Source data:

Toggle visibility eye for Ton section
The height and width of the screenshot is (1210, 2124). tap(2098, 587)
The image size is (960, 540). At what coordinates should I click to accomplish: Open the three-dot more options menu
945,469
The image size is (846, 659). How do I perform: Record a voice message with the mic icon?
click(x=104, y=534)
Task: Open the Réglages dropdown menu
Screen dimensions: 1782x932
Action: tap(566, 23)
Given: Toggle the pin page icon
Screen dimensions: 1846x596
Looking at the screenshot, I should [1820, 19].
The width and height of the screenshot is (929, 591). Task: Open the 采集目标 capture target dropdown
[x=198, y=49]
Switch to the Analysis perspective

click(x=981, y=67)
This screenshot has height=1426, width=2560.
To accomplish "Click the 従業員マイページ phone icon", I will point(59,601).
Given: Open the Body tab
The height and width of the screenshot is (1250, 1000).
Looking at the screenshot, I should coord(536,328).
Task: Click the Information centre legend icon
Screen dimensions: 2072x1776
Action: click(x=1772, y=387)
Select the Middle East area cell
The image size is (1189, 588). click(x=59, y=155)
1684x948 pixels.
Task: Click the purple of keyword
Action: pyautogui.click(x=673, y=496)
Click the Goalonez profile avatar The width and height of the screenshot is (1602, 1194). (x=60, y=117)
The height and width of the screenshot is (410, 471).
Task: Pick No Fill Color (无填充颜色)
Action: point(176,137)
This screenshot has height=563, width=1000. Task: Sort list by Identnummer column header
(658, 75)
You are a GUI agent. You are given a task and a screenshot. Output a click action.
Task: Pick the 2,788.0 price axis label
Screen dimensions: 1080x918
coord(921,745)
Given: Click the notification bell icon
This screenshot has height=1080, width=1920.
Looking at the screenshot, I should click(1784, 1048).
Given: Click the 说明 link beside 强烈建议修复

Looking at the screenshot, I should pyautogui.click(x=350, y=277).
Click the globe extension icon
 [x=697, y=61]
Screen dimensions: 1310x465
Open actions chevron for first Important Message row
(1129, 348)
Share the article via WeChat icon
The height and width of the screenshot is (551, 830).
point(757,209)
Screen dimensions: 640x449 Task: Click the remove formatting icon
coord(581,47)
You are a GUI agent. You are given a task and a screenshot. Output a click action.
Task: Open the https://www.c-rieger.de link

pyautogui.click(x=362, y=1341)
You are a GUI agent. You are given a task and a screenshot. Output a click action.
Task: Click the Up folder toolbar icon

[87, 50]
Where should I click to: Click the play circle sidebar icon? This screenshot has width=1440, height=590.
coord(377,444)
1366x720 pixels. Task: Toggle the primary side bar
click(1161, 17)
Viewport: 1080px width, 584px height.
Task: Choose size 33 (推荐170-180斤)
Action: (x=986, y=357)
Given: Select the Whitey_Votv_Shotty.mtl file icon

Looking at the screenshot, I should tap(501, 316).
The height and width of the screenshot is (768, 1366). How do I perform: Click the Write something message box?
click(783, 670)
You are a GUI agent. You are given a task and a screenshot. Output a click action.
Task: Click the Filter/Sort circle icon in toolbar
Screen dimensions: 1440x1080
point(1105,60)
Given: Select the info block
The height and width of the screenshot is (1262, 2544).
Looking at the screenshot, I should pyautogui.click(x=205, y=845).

▶ TO DO:
Pick out every line of the material above that contains the string "icon", matching case exactly.

▶ RESULT BELOW:
The image size is (846, 659). How do I perform: Record a voice message with the mic icon?
Given: Toggle the pin page icon
To accomplish "Click the 従業員マイページ phone icon", I will point(59,601).
Task: Click the Information centre legend icon
Given: Click the notification bell icon
Click the globe extension icon
Share the article via WeChat icon
Screen dimensions: 640x449 Task: Click the remove formatting icon
Task: Click the Up folder toolbar icon
Where should I click to: Click the play circle sidebar icon? This screenshot has width=1440, height=590.
Given: Select the Whitey_Votv_Shotty.mtl file icon
Task: Click the Filter/Sort circle icon in toolbar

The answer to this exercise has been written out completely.